Advent 4.2 - Discernment

'He shall eat curds and honey by the time he knows how to refuse the evil and choose the good."

Isaiah 7:15

This is a complicated passage about the restoration of Israel, the place of anticipated peace where the young child shall be able to eat curds and honey.

But what struck me as I read and studied it a few weeks ago, when I was trying to make some preliminary decisions about preaching for this Sunday, was the emphasis on discernment. On the capacity for discernment as a mark of growing maturity.

I have often, in Ignatian and Jesuit contexts, heard spirituality described as being all about discernment. How we choose, what we choose, for how long a choice remains viable.

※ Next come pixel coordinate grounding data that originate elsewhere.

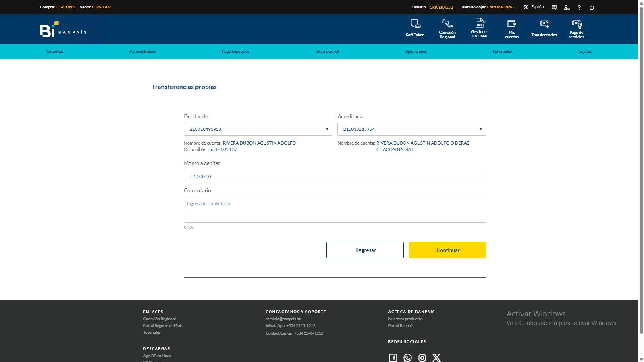This screenshot has height=362, width=644.
Task: Click the logout power icon
Action: pos(592,8)
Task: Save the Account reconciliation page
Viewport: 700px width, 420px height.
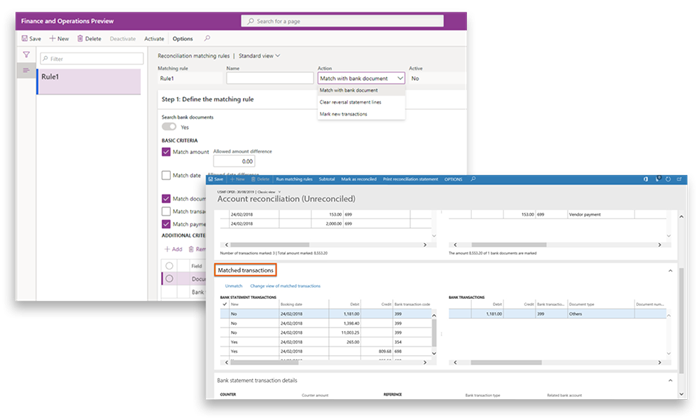Action: point(218,180)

In times of intense grief, that capacity becomes clouded and broken. How could it be otherwise, when we can't remember anything for longer than five seconds? Was I going to go to the grocery? Did I decide to go back to seminary? I can't remember, I can't choose, I don't know.

It seems to be not only a mark of growing maturity, but also a sign of recovery when we can, indeed, begin to discern next steps with increased clarity.

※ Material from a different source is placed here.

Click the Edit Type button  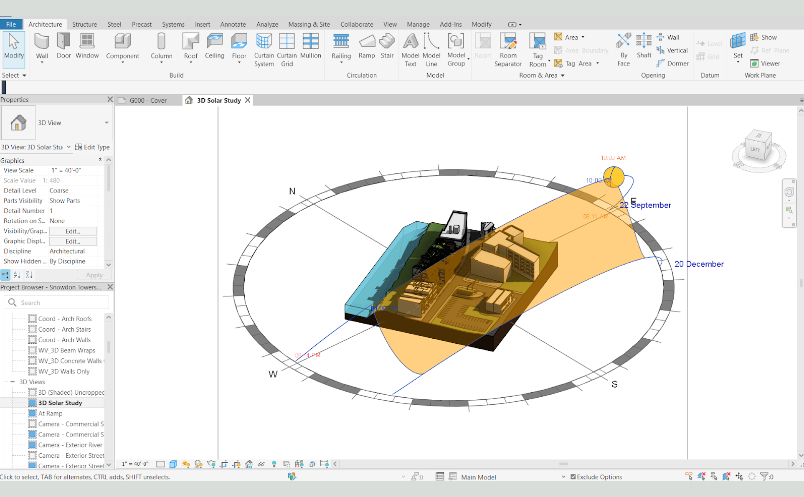92,147
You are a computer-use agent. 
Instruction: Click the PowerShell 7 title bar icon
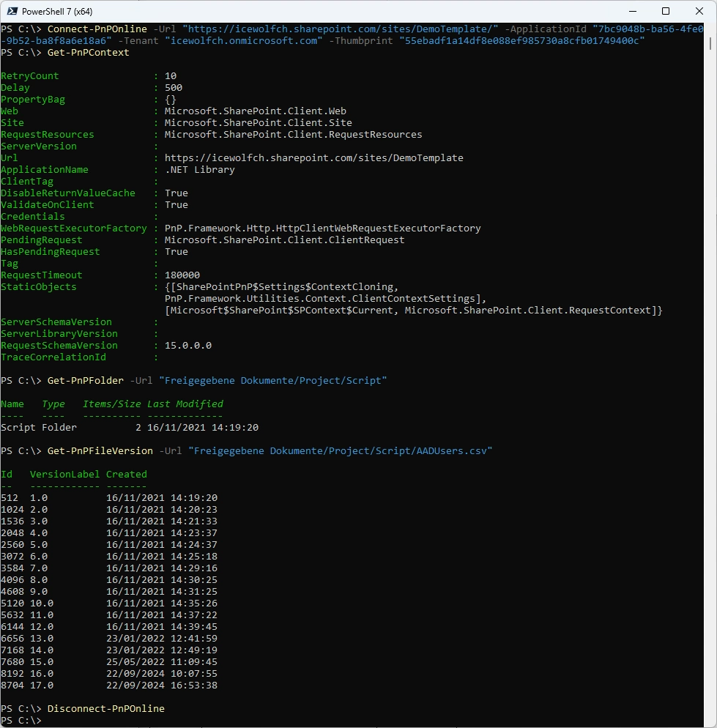[x=12, y=11]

In the meantime, agere contra ~ another term, to act against, which I learned from Jesuits. They use it as Ignatius did, meaning to act against desolation. To act against all that causes turmoil, disturbance, and agitation. It means go to the grocery whether you feel like it or not; to go back to seminary even when it seems pointless to do so.

It seems to work ~ agere contra ~ it seems to enable the creation of a solid foundation, even in a time of emptiness, that makes it possible to recover, eventually, the capacity for discernment, for spiritual growth and attentiveness.

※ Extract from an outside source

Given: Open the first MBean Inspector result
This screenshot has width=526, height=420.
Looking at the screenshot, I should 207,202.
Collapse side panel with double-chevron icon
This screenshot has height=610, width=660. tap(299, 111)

I suppose the truth of that potential may be realized from the irony that while I have no recollection of my spiritual director talking to me about agere contra in the early months after Josh died, though he tells me that he did, I am now able to suggest it as a way of moving forward through the dark. It seems to have worked well for me, and for every bereaved mother I know, regardless of whether or not we had any conscious sense of what we were doing.